Ein Heldendenkmal
Gail und Michael Amendola sind mustergültige Amerikaner. Michaels Eltern, Italiener, hatten mit Fleiß und Disziplin eine Metzgerei auf die Beine gestellt. Seine Mutter Maria, eine italienische Vollblut-Mama, war stets zur Stelle, um ihrer Schwiegertochter in den ersten Ehejahren zur Hand zu gehen. Ohne sie wäre Gail, die irische Wurzeln hat, wohl nie so eine perfekte Hausfrau und sorgende Mutter geworden. Damals herrschte oft Chaos im Einfamilienhaus in der Wirra Lane auf Staten Island. Tagein, tagaus hielten drei Söhne alle auf Trab. Um Peter, den Ältesten, brauchte sich keiner zu sorgen. Er boxte sich nach oben durch und ist mittlerweile Anwalt in einer renommierten Kanzlei in Manhattan. Bobby, der Jüngste, trat in die Fußstapfen seines Vaters Michael und wurde Feuerwehrmann. Nur Franky hat bis heute sein Leben nicht in geordnete Bahnen lenken können. Er blieb das Sorgenkind der Familie.
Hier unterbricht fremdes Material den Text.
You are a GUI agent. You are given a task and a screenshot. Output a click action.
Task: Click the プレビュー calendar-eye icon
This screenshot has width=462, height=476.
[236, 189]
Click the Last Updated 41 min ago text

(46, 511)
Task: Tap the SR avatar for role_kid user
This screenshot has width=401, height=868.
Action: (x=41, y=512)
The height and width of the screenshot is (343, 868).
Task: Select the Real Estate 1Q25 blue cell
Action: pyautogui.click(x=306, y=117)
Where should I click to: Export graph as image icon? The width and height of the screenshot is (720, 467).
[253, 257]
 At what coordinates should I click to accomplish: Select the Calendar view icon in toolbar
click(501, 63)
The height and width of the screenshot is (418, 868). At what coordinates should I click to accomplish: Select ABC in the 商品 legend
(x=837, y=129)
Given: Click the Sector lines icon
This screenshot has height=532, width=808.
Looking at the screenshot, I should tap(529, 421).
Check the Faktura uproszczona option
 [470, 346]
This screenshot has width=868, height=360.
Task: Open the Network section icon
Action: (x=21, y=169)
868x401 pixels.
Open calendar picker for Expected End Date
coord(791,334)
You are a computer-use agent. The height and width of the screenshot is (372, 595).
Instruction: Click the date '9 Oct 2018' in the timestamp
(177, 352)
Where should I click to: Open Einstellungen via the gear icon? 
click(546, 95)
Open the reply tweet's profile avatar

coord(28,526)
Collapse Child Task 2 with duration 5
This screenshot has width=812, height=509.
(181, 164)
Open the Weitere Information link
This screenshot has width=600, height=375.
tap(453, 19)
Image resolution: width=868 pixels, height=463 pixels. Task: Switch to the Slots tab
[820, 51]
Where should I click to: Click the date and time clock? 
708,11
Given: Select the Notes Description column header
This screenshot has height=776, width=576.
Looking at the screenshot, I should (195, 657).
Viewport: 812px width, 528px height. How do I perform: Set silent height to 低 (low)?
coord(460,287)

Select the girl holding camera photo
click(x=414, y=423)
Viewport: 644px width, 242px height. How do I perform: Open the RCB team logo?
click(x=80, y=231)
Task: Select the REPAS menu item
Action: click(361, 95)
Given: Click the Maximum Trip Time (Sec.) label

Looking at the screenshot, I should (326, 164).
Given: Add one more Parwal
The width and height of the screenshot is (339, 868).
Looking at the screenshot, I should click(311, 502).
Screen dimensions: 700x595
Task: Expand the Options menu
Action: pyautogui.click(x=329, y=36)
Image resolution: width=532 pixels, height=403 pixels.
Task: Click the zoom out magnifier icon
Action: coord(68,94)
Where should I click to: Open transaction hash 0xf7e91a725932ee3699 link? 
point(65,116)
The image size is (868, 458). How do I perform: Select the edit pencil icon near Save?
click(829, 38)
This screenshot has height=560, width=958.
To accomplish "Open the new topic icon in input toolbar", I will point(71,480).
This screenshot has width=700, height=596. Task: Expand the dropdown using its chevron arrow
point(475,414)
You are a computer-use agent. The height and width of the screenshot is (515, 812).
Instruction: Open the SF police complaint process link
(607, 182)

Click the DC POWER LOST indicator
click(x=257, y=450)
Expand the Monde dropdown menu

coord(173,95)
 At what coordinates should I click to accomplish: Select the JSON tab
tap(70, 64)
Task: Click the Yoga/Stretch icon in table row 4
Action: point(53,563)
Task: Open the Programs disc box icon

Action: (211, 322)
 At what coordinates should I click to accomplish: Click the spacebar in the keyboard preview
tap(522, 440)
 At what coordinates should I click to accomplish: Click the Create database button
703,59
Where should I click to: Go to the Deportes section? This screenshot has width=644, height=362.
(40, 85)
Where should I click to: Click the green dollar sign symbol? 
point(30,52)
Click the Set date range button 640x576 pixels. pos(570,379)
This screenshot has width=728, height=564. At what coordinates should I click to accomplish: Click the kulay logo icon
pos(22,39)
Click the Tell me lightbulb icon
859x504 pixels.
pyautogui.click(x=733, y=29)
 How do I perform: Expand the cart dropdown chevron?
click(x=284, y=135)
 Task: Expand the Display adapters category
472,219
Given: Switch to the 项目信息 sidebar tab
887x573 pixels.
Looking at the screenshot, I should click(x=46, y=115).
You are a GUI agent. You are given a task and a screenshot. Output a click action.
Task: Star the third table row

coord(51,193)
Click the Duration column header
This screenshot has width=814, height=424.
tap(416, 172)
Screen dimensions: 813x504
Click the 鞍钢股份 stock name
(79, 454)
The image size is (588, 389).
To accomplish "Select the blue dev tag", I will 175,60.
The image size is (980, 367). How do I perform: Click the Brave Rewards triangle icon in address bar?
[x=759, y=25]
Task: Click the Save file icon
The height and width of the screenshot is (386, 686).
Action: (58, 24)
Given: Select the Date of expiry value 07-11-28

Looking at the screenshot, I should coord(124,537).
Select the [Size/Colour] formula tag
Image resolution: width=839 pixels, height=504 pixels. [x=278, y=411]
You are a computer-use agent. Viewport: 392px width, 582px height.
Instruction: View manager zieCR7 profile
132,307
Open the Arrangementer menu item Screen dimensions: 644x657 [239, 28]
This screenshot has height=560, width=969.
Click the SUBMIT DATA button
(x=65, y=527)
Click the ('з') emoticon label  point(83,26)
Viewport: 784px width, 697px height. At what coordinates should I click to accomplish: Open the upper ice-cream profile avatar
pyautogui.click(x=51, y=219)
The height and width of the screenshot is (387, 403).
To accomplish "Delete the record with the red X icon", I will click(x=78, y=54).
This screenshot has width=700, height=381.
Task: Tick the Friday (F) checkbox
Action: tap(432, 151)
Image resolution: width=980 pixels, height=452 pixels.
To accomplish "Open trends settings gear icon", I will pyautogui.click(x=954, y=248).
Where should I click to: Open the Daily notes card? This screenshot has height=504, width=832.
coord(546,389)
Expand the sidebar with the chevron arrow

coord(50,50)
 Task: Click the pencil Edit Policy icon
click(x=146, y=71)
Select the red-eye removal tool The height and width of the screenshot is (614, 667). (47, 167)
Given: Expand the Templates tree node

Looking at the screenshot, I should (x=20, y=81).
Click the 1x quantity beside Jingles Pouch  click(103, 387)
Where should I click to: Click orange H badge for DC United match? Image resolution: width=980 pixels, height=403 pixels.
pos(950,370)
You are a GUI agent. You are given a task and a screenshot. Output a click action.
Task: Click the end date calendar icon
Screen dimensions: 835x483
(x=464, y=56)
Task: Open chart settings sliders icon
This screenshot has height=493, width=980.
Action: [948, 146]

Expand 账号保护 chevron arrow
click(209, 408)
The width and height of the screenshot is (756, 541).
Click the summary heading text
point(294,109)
Inzwischen haben Gail und Michael kaum noch Verpflichtungen. Sie sind im Ruhestand. Seit die Kinder nicht mehr da sind, herrscht im Haus Stille, im Kühlschrank – früher immer rappelvoll – gähnende Leere, in den Herzen Einsamkeit und Trauer. Denn »ein Bruch« durchzieht die Familie, seit ihr Sohn Bobby zu einem Einsatz gerufen wurde, von dem er nie zurückkehrte. Er war einer von 343 firefighters, die bei dem Versuch, den über siebzehntausend Menschen in den brennenden Twin Towers des World Trade Centers zu helfen, ihr Leben verloren.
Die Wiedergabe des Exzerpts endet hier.